> _Fonte_
Ao focar essa tarefa, dedico-me, adiante, a demonstrar como a tradução assumiu papel central na propagação de Un Violador en Tu Camino, configurando-se como um importante expediente feminista transnacional em prol do desenvolvimento de políticas equitativas.

Tradução: um expediente feminista transnacional a partir da propagação de Un Violador en Tu Camino

Parece-nos inevitável dialogar acerca da dimensão global atingida por determinados movimentos sociais e suas atividades, como no caso de Las Tesis e sua intervenção artística Un Violador en Tu Camino, sem pensar no papel da tradução. Essa tarefa é indispensável para que demandas decorrentes de núcleos ativistas ecoem para além de seus lugares de surgimento, fomentando sua propagação a nível transnacional. Como sabemos, a própria repercussão jornalística desses movimentos já exige, por si só, o exercício dessa tarefa para se materializar em diferentes culturas. Mas, no contexto em questão, esse é apenas um dos aspectos que se revela face à proeminência da tradução. Para além desse aspecto “divulgador/informador” de determinadas pautas sociais, convém abordar a tradução como elemento agregador, ampliador do universo dialógico. Para movimentos sociais, a possibilidade de atingir novos espaços geopolíticos e culturais - viabilizados pela tradução - reflete na formação de uma corrente de solidariedade robusta, pois proporciona a participação de novos aderentes a suas causas, expandindo, assim, o espaço dialógico em torno de suas demandas.

Ao seguir essa linha de raciocínio, chego à reflexão conceitual de tradução proposta por Mona Baker (2015), a qual se apresenta alinhada ao contexto desta discussão. Em sua investigação sobre o papel da tradução na formação dos espaços de protestos contemporâneos - trazendo ao debate a revolução egípcia, ocorrida em 2011 -, a autora advoga a favor de conceituar a tradução como “um elemento integral do projeto revolucionário”,22 destacando a necessidade de situar a tradução no centro das discussões políticas (Baker, 2015, p. 1). Pensar a tradução como parte integrante de projetos que visam mudanças significativas na sociedade nos direciona a uma reflexão mais ampla que envolve seu papel pluridimensional. Isso porque essa concepção nos leva a refletir sobre “as muitas facetas da tradução e a maneira como elas impactam o cenário político em evolução hoje”23 (Baker, 2015, p. 2). Por extensão disso, tomando emprestadas as palavras de Baker (2015, p. 1), aqueles que traduzem devem ser integrados como participantes plenos em redes de ativismo solidário e não hierárquico.

Entradas sobre a localização de itens:
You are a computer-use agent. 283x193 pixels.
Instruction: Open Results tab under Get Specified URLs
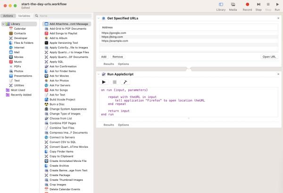click(x=108, y=64)
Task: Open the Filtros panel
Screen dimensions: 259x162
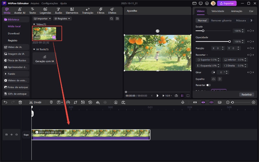Action: coord(101,11)
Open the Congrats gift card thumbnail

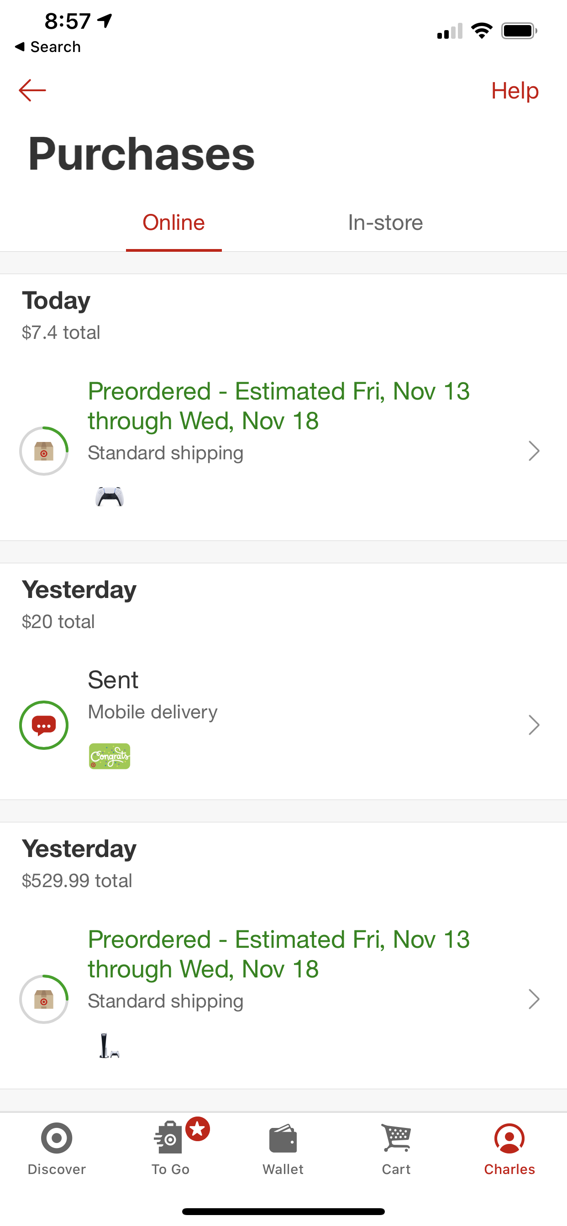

> _Exercícios a realizar_
(A) Responda, com base no texto sobre tradução:
(i) Qual grupo realizou a intervenção artística Un Violador en Tu Camino?
(ii) Que acontecimento Mona Baker traz ao debate em sua investigação?
(iii) Como Baker propõe conceituar a tradução?
(B) Substitua "Open" por "Select" em todas as linhas apresentadas, sem alterar o restante, e omita as imagens na resposta.
O texto sobre tradução e as linhas provêm de fontes distintas.

> _Lista de respostas_
(A)
(i) Las Tesis.
(ii) A revolução egípcia, ocorrida em 2011.
(iii) Como “um elemento integral do projeto revolucionário”.

(B)
You are a computer-use agent. 283x193 pixels.
Instruction: Select Results tab under Get Specified URLs
click(x=108, y=64)
Task: Select the Filtros panel
Screen dimensions: 259x162
Action: coord(101,11)
Select the Congrats gift card thumbnail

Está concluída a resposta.